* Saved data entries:
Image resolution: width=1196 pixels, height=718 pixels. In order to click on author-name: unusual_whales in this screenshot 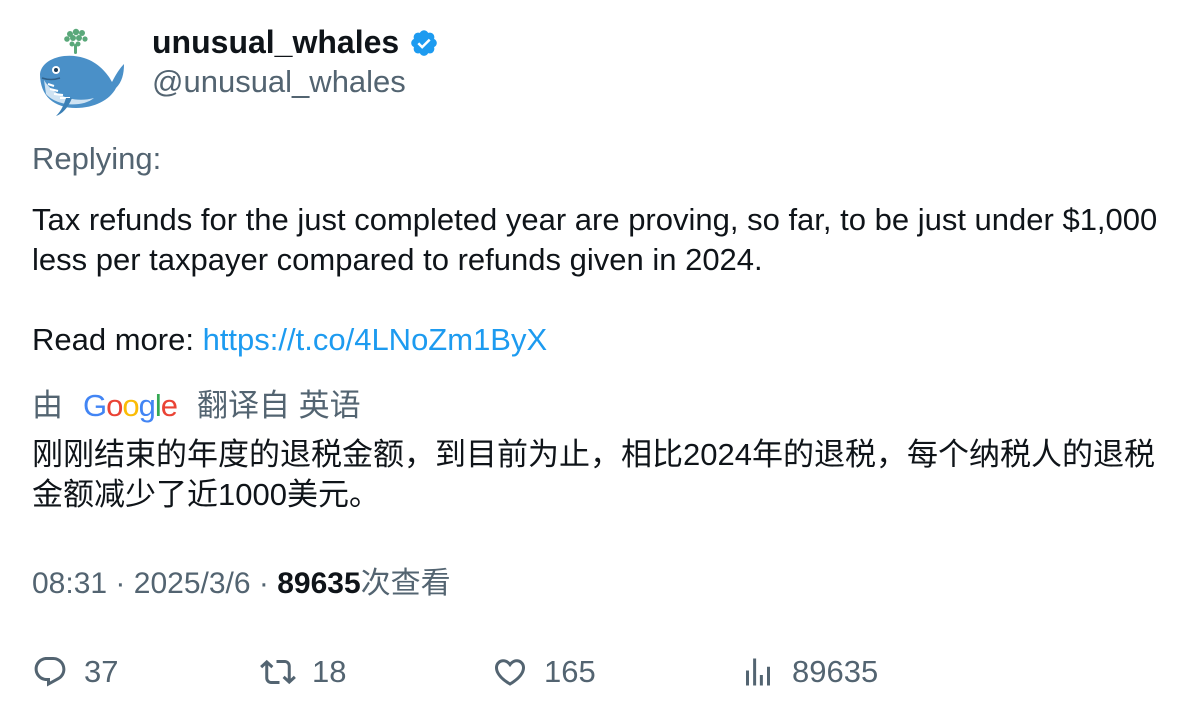, I will do `click(296, 42)`.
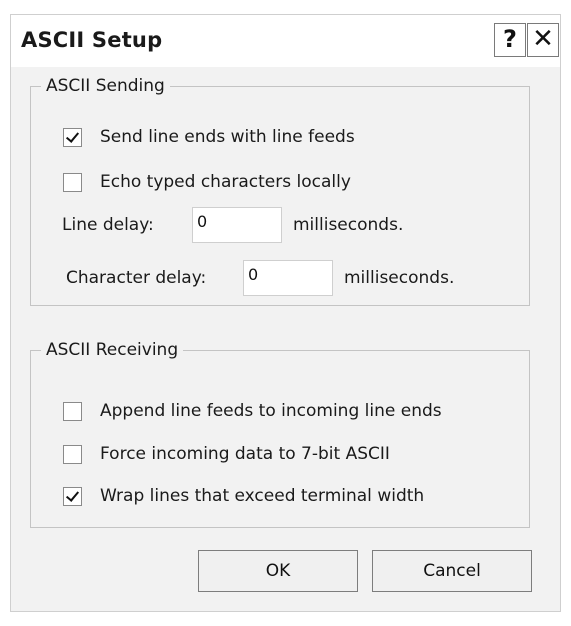 This screenshot has width=571, height=626. I want to click on character-delay-unit: milliseconds., so click(400, 278).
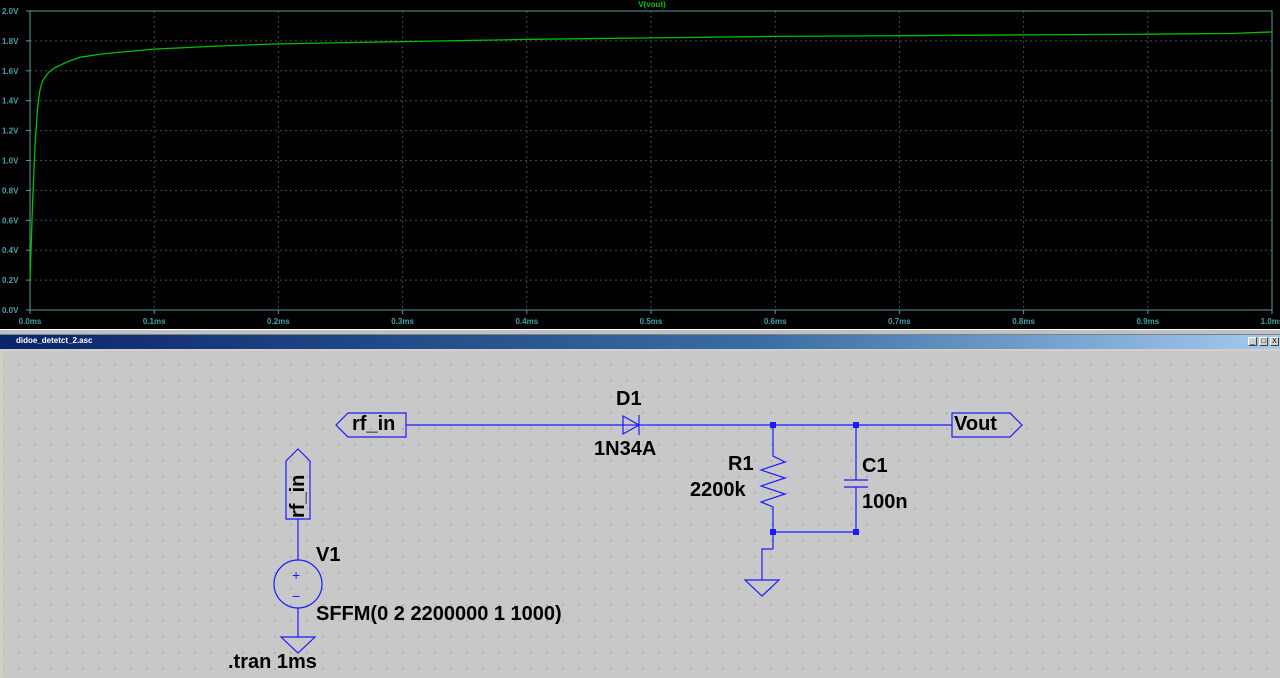 The height and width of the screenshot is (678, 1280). I want to click on x-tick-label: 0.0ms, so click(30, 322).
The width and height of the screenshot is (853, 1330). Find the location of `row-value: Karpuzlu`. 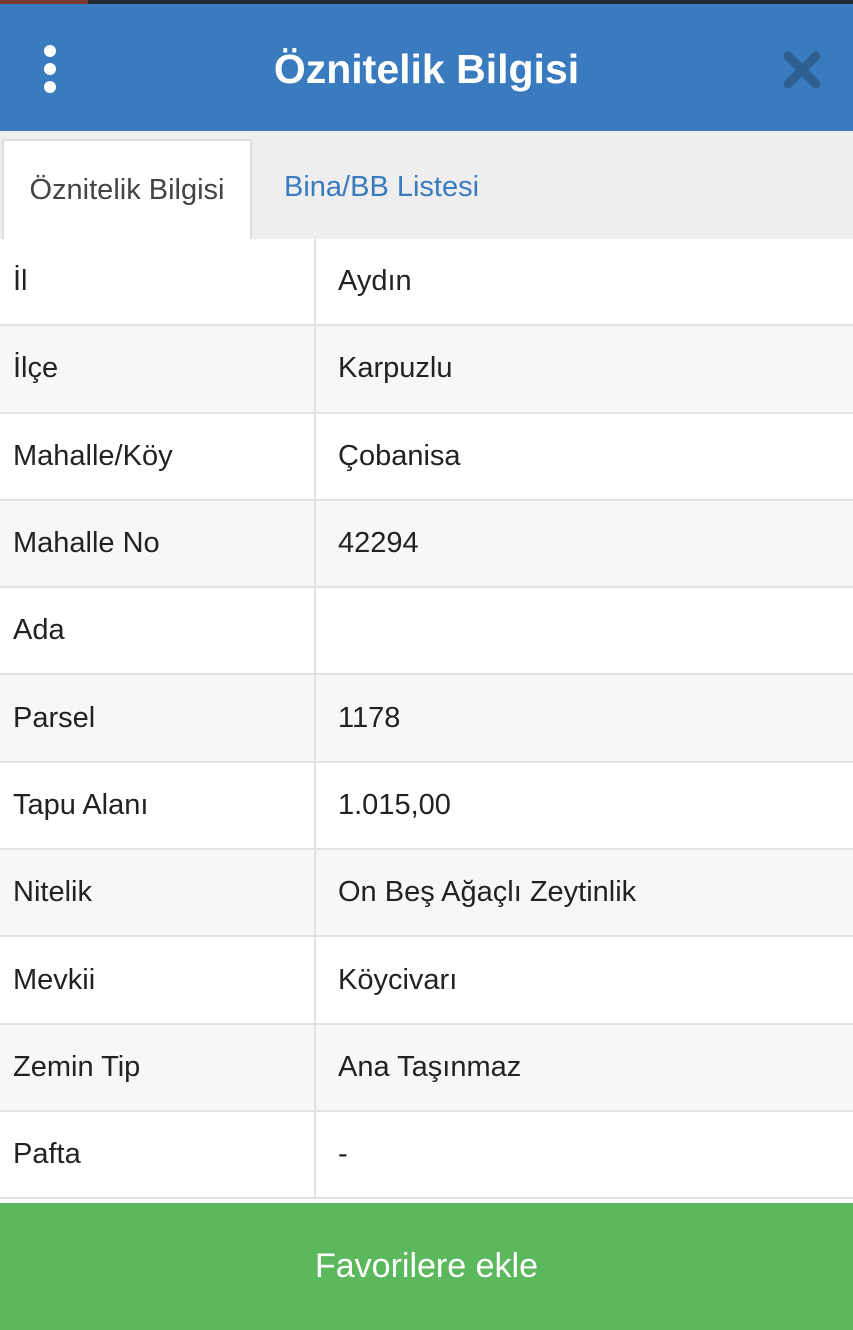

row-value: Karpuzlu is located at coordinates (396, 368).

* Your objective: Output the items from the line containing "The width and" through the end of the items as a two-column CSV with the headers item_text and answer, one row per item. Put each value in a single quoted field, replace line breaks with spaces, and omit the pictures.

* Task response:
item_text,answer
"The width and height of the screenshot is (853, 1330). Find the location of `row-value: Karpuzlu`.","row-value: Karpuzlu is located at coordinates (396, 368)."